06 March 2023

Create a VSCode Extension for my esoteric programming language

by Baduit

Article::Article

I cleaned up the project, I compiled it to Wasm using emscripten, that’s nice; but something is missing : tools to develop in my langage. Who would like to use something without a highlighter and auto-completion? Even the brainfuck langage has some VSCode extensions to highlight the code!

But this issue is already something of the past now, because I created a VScode extension providing auto-completion, semantic highlighting.

Why semantic highlighting instead of syntax highlighting?

VScode offers two APIs to provide highlighting, syntactic and semantic. With the syntax one, I need to provide a TextMate grammars and it looks like the opposite of fun. With the semantic one, I need to provide a list of tokens with their meaning. It may seem more complicated, but I already have a complete parser, so it will be a piece of cake.
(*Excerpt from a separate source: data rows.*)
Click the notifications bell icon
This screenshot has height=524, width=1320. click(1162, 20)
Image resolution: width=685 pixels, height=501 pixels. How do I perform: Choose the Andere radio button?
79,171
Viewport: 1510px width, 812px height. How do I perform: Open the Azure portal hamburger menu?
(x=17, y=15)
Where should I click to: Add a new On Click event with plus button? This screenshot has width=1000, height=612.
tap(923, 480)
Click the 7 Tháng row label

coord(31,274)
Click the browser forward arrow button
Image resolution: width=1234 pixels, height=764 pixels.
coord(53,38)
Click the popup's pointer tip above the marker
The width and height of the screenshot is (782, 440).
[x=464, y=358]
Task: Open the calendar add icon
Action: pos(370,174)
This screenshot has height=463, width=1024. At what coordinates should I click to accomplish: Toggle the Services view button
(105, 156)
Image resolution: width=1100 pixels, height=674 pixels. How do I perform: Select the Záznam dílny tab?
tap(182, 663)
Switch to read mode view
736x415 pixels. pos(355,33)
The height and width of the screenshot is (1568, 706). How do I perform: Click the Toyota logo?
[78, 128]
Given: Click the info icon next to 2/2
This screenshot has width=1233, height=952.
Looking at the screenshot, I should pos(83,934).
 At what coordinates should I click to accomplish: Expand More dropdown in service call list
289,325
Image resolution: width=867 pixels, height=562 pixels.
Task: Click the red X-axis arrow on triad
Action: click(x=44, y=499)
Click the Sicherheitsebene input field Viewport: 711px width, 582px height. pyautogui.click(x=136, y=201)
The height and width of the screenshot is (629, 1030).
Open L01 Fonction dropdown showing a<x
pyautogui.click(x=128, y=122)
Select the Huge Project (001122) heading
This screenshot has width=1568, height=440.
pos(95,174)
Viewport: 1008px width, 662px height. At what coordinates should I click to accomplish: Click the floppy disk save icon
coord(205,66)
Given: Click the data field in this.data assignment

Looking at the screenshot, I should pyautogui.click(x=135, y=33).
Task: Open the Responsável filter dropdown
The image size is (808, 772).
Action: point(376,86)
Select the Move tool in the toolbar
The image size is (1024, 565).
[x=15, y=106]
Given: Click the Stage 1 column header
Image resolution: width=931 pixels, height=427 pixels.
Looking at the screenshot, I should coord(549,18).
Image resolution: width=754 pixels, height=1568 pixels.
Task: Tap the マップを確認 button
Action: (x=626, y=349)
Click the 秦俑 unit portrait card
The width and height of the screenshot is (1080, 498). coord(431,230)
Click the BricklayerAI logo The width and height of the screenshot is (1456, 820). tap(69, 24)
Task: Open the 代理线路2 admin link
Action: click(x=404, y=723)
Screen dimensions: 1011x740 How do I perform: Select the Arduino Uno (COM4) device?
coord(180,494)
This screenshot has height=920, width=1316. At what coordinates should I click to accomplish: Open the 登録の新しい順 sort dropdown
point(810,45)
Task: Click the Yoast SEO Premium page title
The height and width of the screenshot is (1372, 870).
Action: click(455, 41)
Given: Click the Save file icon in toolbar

The informations VSCode needs

For the highlighting

As I said, for the semantic highlighting VSCode needs a list of tokens. Each token must have the following information:

the line where it starts
the column where it ends
the length
the type

VSCode already provides some types by default:

variable: for PainPerdu references
function: for PainPerdu labels
comment: (do it really need to say it?)
string: for PainPerdu file inclusion (because it is between two double quotes)
number: for integers (there is no decimal in PainPerdu)
operator: for symbols

For the auto-completion

VSCode will only need the list of labels and references. That’s it.

The C++ implementation

Define the token

The token is defined with the following structure:

1
2
3
4
5
6
7
8
9
10
11
12
13
14
15
16
17
18
19
struct Token
{
    enum class Type
    {
        REFERENCE,
        LABEL,
        COMMENT,
        STRING,
        NUMBER,
        OPERATOR
    };

    bool operator==(const Token&) const = default;

    Type type;
    std::size_t line;
    std::size_t start_column;
    std::size_t length;
};

I won’t linger on this code; it is a very simple structure containing the information stated in the previous section.

Get the tokens

I just need to get the tokens, therefore I won’t need to build a whole parse tree, I will only use the callback system that I already used to handle the errors in this previous article to just fill a vector of token.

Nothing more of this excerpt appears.